— Activity —
Beginning at whichever line contains "You are a GUI", reproduce each line of the records below word for word, ending with the last, and add nothing.

Stored data:
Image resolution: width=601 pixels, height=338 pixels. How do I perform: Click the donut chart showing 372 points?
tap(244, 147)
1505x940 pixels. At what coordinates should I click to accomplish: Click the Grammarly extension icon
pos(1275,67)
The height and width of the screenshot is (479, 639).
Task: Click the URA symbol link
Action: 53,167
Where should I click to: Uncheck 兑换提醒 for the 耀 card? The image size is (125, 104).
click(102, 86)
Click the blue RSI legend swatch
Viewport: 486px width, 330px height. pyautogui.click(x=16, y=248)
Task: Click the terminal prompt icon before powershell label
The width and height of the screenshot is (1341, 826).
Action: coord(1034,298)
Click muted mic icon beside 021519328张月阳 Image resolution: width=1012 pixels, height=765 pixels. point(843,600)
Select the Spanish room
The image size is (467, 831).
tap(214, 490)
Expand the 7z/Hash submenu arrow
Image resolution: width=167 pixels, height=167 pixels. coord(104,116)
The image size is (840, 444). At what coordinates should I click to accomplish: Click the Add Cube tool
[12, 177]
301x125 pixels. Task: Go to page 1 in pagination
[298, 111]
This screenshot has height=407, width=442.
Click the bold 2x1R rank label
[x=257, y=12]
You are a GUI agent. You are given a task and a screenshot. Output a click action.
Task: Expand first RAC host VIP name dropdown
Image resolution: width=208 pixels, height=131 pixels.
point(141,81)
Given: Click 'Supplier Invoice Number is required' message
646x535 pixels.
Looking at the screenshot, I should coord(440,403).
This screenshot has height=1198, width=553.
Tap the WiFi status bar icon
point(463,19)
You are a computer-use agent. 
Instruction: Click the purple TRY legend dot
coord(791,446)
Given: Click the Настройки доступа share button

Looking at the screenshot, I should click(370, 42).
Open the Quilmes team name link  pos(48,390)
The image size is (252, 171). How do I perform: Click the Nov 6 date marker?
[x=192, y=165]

— Solution to the problem —
You are a GUI agent. You are given a task and a screenshot. Output a click action.
Task: Expand first RAC host VIP name dropdown
Image resolution: width=208 pixels, height=131 pixels.
point(141,81)
Given: Click 'Supplier Invoice Number is required' message
646x535 pixels.
Looking at the screenshot, I should coord(440,403).
This screenshot has height=1198, width=553.
Tap the WiFi status bar icon
point(463,19)
You are a computer-use agent. 
Instruction: Click the purple TRY legend dot
coord(791,446)
Given: Click the Настройки доступа share button

Looking at the screenshot, I should click(370, 42).
Open the Quilmes team name link  pos(48,390)
The image size is (252, 171). How do I perform: Click the Nov 6 date marker?
[x=192, y=165]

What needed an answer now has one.